Who Backs Israel?

Given the growing religious/political divide in the United States, a poll taken by Pew is particularly pertinent, especially given the recent activities in Israel and the Gaza.  The white evangelical backing of Donald Trump and his agenda for the Middle East is striking but, for those of us who grew up in an Evangelical ecosystem, not terribly surprising.  What is surprising is the level of support for the state of Israel, particularly when one looks at a comparison between the levels of support from the American Christian community and the American Jewish community.

Here is what Pew found regarding American attitudes toward the existence of Israel as a nation given to the Jewish people by God based on religious affiliation, noting that the numbers don’t always add up to 100 percent because some respondents declined to answer or said that they “didn’t know”:

American Jewish respondents:

1.) Jews of all types – 40 percent yes, 27 percent no

2.) Religious Jews – 47 percent yes, 27 percent no

3.) Non-religious Jews – 16 percent yes, 27 percent no

4.) Ultra-orthodox Jews – 81 percent yes, 13 percent no

5.) Modern orthodox Jews – 90 percent yes, 5 percent no

6.) Conservative Jews – 54 percent yes, 25 percent no

7.) Reform Jews – 35 percent yes, 35 percent no

American Non-Jewish respondents:

1.) Non-Jews as a whole – 44 percent yes, 34 percent no

2.) Christians overall – 55 percent yes, 32 percent no

3.) Protestants overall – 64 percent yes, 26 percent no

4.) White Evangelicals – 82 percent yes, 12 percent no

5.) White Mainline – 47 percent yes, 37 percent no

6.) Black Protestant – 51 percent yes, 39 percent no

7.) Catholics overall – 38 percent yes, 45 percent no

8.) White, Non-Hispanic Catholics – 34 percent yes, 51 percent no

9.) Unaffiliated – 16 percent yes, 37 percent no.

It is interesting to see the wide-ranging relationship between religious affiliation and the belief in the God-given right of the Jewish possession of Israel. At 82 percent, white evangelical Christians’ support for the Jewish possession of their birthright is higher than for any other religious group other than modern orthodox Jews and is nearly twice the level of religious Jewish support for the concept of a God-given promise of a Jewish homeland.

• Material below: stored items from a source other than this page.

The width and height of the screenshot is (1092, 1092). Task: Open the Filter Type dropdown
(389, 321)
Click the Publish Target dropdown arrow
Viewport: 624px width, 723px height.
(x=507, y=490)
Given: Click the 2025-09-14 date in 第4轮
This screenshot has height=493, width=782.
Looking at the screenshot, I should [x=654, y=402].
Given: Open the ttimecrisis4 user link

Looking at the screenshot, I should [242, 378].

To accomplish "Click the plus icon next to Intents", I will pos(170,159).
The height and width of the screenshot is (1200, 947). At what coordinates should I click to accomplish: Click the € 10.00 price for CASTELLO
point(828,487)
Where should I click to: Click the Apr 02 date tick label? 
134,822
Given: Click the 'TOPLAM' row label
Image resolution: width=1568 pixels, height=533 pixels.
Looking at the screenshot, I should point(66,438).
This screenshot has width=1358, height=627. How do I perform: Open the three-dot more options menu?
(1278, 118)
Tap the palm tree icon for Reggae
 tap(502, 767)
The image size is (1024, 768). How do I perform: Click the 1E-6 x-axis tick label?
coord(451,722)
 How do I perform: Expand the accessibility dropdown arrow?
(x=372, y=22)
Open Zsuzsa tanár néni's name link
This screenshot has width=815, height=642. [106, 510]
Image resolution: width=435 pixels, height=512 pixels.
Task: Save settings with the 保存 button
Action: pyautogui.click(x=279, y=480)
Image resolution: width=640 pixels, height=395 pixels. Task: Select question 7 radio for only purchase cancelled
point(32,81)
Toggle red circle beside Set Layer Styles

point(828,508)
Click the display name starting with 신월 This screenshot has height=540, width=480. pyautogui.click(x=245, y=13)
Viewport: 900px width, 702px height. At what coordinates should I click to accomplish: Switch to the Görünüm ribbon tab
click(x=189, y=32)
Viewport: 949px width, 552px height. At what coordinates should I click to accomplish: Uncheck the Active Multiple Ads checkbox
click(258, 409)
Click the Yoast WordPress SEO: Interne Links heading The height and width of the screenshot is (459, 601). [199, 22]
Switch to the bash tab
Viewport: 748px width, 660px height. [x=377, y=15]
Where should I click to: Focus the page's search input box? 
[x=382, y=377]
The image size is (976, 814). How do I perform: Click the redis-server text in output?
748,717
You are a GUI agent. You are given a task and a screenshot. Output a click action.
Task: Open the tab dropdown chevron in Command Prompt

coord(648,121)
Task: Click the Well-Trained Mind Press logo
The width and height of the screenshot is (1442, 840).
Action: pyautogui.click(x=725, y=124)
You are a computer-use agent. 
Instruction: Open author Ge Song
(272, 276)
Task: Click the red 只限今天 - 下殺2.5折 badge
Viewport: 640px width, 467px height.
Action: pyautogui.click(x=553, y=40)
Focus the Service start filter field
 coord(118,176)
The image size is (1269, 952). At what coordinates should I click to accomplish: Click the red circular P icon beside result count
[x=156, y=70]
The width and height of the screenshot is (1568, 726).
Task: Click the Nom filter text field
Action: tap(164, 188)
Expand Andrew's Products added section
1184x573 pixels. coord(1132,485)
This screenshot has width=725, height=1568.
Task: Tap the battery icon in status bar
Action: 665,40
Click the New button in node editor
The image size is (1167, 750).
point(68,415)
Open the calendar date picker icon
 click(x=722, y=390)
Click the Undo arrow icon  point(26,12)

If we look at another aspect of support for Israel, when asked if American support for the state of Israel is sufficient, 54 percent of Jews say that support for Israel is “about right” and 31 percent say that it is not sufficient.  In contrast, only 31 percent of white evangelical Protestants feel that American support for Israel is “about right” and 46 percent say that the United States is not supportive enough of Israel.

Lastly, when asked if there is the possibility of a peaceful two-state solution (i.e. Palestine and Israel coexisting peacefully), 61 percent of Jewish Americans say yes and 33 percent say no.  In contrast, only 42 percent of white evangelical American Protestants say yes and 50 percent say that a peaceful solution is not possible.

Given that white evangelical Protestant support for Donald Trump and, by extension, his agenda for Israel is at an all-time high as shown here:

…and that 69 percent would prefer Trump as the presidential candidate in the 2020 presidential election, one would think that Israel has it made.  Unfortunately for the pro-Israel cause, the religious landscape of America is changing with the percentage of evangelical Christians in America dropping by 3.4 percent over the years between 2007 and 2014, now representing only one in four Americans.  As well, the demographics of evangelical Christianity are changing significantly; in 2007, only 19 percent of evangelical Protestants were racial and ethnic minorities compared to 24 percent in 2014.  This demographic change within the evangelical movement could play a significant role in how voters view Washington’s preferential treatment of Israel and its status as the God-designated home for Jews since a majority of these voters tend to avoid voting Republican.